[[ PROVIDED RECORDS, beginning ]]

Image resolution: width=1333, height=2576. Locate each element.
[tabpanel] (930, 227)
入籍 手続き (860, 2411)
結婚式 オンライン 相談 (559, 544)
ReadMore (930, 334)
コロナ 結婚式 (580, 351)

[[ PROVIDED RECORDS, end ]]

§ **WHAT TO PRODUCE**
Line by line, please copy the records above exactly.

§ **ANSWER**
Image resolution: width=1333, height=2576. Locate each element.
[tabpanel] (930, 227)
入籍 手続き (860, 2411)
結婚式 オンライン 相談 (559, 544)
ReadMore (930, 334)
コロナ 結婚式 (580, 351)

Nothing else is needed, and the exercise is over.